Below are some records; each one is to be set down again exactly.

- [Items from a data source]:
======

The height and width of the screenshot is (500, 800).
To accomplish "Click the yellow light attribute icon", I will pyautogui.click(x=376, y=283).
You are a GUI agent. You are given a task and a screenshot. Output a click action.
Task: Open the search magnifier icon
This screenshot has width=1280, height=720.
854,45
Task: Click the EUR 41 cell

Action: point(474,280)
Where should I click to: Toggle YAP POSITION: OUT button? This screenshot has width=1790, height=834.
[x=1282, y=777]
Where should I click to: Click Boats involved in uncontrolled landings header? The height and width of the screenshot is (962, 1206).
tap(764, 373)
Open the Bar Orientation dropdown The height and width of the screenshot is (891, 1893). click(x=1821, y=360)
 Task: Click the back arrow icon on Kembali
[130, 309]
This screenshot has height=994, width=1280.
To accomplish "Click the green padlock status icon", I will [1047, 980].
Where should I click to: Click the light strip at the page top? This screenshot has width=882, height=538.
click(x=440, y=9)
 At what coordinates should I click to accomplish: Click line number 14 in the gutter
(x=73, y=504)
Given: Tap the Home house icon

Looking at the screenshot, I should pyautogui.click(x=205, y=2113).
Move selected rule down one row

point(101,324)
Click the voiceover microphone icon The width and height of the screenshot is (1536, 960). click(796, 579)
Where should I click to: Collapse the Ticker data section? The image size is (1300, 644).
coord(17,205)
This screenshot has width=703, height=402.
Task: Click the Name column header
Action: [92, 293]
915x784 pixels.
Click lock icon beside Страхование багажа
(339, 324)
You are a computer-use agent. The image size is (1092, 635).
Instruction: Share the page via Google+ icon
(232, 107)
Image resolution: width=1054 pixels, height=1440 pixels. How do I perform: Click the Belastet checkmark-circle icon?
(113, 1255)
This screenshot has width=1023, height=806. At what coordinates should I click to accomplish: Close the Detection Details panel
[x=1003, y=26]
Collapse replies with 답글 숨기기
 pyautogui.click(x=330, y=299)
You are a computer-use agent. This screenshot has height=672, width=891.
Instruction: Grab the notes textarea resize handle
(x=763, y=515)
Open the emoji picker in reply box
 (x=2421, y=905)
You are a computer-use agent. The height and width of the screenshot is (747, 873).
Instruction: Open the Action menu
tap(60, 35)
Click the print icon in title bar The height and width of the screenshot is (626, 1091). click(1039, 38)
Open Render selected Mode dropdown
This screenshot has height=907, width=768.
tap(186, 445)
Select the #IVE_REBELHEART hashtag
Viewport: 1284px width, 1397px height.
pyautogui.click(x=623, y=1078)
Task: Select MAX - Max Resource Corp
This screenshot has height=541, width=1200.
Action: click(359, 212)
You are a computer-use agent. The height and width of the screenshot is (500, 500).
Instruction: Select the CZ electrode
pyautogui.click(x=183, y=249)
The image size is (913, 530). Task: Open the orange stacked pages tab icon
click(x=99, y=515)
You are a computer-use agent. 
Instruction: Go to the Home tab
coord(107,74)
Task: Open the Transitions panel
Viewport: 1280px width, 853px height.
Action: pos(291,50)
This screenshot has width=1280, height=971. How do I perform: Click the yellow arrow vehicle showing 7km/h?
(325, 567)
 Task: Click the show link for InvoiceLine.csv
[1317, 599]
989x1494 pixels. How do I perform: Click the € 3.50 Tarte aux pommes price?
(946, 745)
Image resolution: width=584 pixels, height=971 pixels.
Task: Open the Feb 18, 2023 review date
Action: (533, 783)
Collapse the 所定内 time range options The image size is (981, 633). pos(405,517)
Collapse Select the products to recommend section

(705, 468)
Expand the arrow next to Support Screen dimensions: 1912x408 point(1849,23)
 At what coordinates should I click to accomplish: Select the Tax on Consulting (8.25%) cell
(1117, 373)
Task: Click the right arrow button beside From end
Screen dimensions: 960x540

======

- [Solution for this task]:
The height and width of the screenshot is (500, 800).
To accomplish "Click the yellow light attribute icon", I will pyautogui.click(x=376, y=283).
You are a GUI agent. You are given a task and a screenshot. Output a click action.
Task: Open the search magnifier icon
This screenshot has width=1280, height=720.
854,45
Task: Click the EUR 41 cell

Action: point(474,280)
Where should I click to: Toggle YAP POSITION: OUT button? This screenshot has width=1790, height=834.
[x=1282, y=777]
Where should I click to: Click Boats involved in uncontrolled landings header? The height and width of the screenshot is (962, 1206).
tap(764, 373)
Open the Bar Orientation dropdown The height and width of the screenshot is (891, 1893). click(x=1821, y=360)
 Task: Click the back arrow icon on Kembali
[130, 309]
This screenshot has height=994, width=1280.
To accomplish "Click the green padlock status icon", I will [1047, 980].
Where should I click to: Click the light strip at the page top? This screenshot has width=882, height=538.
click(x=440, y=9)
 At what coordinates should I click to accomplish: Click line number 14 in the gutter
(x=73, y=504)
Given: Tap the Home house icon

Looking at the screenshot, I should pyautogui.click(x=205, y=2113).
Move selected rule down one row

point(101,324)
Click the voiceover microphone icon The width and height of the screenshot is (1536, 960). click(796, 579)
Where should I click to: Collapse the Ticker data section? The image size is (1300, 644).
coord(17,205)
This screenshot has width=703, height=402.
Task: Click the Name column header
Action: [92, 293]
915x784 pixels.
Click lock icon beside Страхование багажа
(339, 324)
You are a computer-use agent. The image size is (1092, 635).
Instruction: Share the page via Google+ icon
(232, 107)
Image resolution: width=1054 pixels, height=1440 pixels. How do I perform: Click the Belastet checkmark-circle icon?
(113, 1255)
This screenshot has width=1023, height=806. At what coordinates should I click to accomplish: Close the Detection Details panel
[x=1003, y=26]
Collapse replies with 답글 숨기기
 pyautogui.click(x=330, y=299)
You are a computer-use agent. This screenshot has height=672, width=891.
Instruction: Grab the notes textarea resize handle
(x=763, y=515)
Open the emoji picker in reply box
 (x=2421, y=905)
You are a computer-use agent. The height and width of the screenshot is (747, 873).
Instruction: Open the Action menu
tap(60, 35)
Click the print icon in title bar The height and width of the screenshot is (626, 1091). click(1039, 38)
Open Render selected Mode dropdown
This screenshot has height=907, width=768.
tap(186, 445)
Select the #IVE_REBELHEART hashtag
Viewport: 1284px width, 1397px height.
pyautogui.click(x=623, y=1078)
Task: Select MAX - Max Resource Corp
This screenshot has height=541, width=1200.
Action: click(359, 212)
You are a computer-use agent. The height and width of the screenshot is (500, 500).
Instruction: Select the CZ electrode
pyautogui.click(x=183, y=249)
The image size is (913, 530). Task: Open the orange stacked pages tab icon
click(x=99, y=515)
You are a computer-use agent. 
Instruction: Go to the Home tab
coord(107,74)
Task: Open the Transitions panel
Viewport: 1280px width, 853px height.
Action: pos(291,50)
This screenshot has width=1280, height=971. How do I perform: Click the yellow arrow vehicle showing 7km/h?
(325, 567)
 Task: Click the show link for InvoiceLine.csv
[1317, 599]
989x1494 pixels. How do I perform: Click the € 3.50 Tarte aux pommes price?
(946, 745)
Image resolution: width=584 pixels, height=971 pixels.
Task: Open the Feb 18, 2023 review date
Action: (533, 783)
Collapse the 所定内 time range options The image size is (981, 633). pos(405,517)
Collapse Select the products to recommend section

(705, 468)
Expand the arrow next to Support Screen dimensions: 1912x408 point(1849,23)
 At what coordinates should I click to accomplish: Select the Tax on Consulting (8.25%) cell
(1117, 373)
Task: Click the right arrow button beside From end
Screen dimensions: 960x540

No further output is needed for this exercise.